Inciting Incident #2
Q&A Notes Webinar: “SETTING UP CHARACTER AND STORY, PART II”
From the Webinar Archives of Syd Field The Art of Visual Storytelling.
Q: William asks: “Could you give an example of a movie without an inciting incident?”
A: I would say yes. I mean, look at “The Help.”
That came out a couple of years ago about a young girl returning home and she just returns home. That’s not really an inciting incident. You know, if you’re writing a story about a character or you’re writing a story about an action, the inciting incident does not have to be put in directly even though you could say or call the opening of a film an inciting incident. The thing is what’s important about the inciting incident, is to know that it sets the story in motion.
Now, sometimes if you’re writing a character story and you want to introduce that character in the beginning, you don’t need an inciting incident to set that story up. You need some behavior of the character, that will set up the story.
In terms of an inciting incident, you want to set up a situation that attracts your main character into the storyline, as we saw with “Crimson Tide.”

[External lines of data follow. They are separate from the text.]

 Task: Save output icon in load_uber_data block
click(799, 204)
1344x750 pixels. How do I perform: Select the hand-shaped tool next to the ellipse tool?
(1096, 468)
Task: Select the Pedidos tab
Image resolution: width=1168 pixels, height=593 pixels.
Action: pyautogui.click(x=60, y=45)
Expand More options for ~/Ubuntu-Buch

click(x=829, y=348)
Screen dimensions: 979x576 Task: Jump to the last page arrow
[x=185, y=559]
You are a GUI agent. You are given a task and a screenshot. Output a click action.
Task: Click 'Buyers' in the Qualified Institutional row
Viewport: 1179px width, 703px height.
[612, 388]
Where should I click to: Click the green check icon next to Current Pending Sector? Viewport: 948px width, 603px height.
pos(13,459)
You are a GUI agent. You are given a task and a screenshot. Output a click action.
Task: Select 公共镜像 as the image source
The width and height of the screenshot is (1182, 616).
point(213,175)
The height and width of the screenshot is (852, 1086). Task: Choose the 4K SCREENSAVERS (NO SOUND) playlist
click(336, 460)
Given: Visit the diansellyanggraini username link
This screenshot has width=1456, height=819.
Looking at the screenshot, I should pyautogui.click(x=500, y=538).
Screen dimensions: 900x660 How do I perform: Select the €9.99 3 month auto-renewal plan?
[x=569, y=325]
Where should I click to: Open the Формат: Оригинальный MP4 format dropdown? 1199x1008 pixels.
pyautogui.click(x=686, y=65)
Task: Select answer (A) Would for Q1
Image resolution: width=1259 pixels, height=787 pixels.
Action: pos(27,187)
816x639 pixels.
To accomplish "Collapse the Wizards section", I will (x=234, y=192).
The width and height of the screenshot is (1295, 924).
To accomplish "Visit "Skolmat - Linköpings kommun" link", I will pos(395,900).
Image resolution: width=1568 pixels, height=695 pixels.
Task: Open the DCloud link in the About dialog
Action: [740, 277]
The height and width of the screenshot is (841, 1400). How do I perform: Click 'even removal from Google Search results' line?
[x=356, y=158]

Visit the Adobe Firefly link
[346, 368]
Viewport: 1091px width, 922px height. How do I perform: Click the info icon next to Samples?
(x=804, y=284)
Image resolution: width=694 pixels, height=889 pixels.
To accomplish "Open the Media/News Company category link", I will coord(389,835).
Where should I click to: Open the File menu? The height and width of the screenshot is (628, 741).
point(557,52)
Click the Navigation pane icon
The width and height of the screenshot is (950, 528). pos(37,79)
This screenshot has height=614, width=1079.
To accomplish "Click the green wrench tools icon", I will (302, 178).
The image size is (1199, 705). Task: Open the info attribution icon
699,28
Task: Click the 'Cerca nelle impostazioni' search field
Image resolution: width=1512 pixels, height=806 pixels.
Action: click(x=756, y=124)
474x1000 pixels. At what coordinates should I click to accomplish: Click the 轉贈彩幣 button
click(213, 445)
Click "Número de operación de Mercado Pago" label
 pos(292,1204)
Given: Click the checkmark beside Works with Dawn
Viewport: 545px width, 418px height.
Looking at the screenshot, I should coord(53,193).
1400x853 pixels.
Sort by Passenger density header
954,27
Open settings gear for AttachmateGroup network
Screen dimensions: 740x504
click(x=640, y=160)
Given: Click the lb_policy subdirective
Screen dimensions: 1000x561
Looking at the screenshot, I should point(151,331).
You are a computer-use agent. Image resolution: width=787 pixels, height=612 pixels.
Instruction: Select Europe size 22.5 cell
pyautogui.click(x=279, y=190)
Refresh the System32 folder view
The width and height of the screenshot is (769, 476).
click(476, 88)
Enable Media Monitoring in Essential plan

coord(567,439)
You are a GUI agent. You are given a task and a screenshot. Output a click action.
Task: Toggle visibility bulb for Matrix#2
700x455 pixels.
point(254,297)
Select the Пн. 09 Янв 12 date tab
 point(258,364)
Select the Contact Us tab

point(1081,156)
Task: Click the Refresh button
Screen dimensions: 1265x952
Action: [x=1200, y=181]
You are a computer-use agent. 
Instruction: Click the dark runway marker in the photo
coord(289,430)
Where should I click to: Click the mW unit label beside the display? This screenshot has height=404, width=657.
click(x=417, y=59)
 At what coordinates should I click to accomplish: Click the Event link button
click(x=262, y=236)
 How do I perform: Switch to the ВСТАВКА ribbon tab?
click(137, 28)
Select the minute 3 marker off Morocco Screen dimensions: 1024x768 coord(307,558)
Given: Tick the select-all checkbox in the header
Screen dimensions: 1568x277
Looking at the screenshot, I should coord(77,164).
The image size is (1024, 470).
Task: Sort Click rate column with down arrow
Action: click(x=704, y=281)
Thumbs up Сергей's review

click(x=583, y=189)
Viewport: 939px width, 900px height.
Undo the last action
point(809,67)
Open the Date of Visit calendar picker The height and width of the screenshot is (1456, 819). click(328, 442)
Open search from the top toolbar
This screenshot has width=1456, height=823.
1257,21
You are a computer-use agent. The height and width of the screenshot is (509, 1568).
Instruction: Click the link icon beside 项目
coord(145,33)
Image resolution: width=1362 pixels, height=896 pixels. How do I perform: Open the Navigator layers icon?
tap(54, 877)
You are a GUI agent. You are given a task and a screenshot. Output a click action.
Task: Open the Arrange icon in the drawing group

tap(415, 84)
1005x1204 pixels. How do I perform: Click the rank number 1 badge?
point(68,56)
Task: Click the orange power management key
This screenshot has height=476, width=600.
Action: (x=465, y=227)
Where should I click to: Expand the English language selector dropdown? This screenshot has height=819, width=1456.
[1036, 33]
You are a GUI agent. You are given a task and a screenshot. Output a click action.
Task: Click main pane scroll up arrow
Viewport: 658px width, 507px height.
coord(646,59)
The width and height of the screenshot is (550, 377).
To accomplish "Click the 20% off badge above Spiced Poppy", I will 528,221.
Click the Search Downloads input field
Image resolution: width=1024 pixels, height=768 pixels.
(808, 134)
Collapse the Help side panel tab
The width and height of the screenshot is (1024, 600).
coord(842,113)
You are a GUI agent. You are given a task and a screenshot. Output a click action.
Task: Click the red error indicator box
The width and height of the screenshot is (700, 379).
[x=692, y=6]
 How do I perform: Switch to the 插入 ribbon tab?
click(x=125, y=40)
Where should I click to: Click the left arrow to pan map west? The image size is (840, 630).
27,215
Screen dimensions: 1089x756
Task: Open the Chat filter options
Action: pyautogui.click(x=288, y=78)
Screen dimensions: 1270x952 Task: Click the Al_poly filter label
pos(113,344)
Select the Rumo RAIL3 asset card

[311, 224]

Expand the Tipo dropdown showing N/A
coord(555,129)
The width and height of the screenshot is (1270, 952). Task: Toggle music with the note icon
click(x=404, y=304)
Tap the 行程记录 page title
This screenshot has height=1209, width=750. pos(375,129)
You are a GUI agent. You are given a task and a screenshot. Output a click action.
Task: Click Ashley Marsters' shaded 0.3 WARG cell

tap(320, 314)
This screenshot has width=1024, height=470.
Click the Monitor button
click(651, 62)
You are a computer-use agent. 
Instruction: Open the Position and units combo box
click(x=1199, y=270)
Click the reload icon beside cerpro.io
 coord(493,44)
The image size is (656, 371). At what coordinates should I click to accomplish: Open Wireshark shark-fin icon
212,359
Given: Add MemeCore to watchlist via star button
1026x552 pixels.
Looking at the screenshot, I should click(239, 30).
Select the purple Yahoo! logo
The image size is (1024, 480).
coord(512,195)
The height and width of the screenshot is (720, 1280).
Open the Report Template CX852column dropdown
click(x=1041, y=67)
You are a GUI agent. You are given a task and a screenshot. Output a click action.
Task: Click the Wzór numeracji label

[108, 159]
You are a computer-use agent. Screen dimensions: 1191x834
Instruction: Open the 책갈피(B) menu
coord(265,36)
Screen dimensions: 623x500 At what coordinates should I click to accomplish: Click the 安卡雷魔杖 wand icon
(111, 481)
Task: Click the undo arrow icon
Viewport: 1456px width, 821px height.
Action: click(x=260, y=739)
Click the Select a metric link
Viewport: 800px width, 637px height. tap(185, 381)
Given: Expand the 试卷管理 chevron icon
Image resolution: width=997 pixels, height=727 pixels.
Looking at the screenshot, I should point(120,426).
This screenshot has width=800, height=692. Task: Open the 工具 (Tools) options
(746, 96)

And there are many films that do not have an inciting incident. So “The Help” is one. You could say “500 Days of Summer” is another.
But when you watch a movie on television or in the theater or on the computer when you’re downloading it, streaming it, just ask yourself “Could this be an inciting incident?” and pretty soon you’ll begin to be able to make differentiations and distinctions about what is a real inciting incident and what is just an opening scene of the screenplay.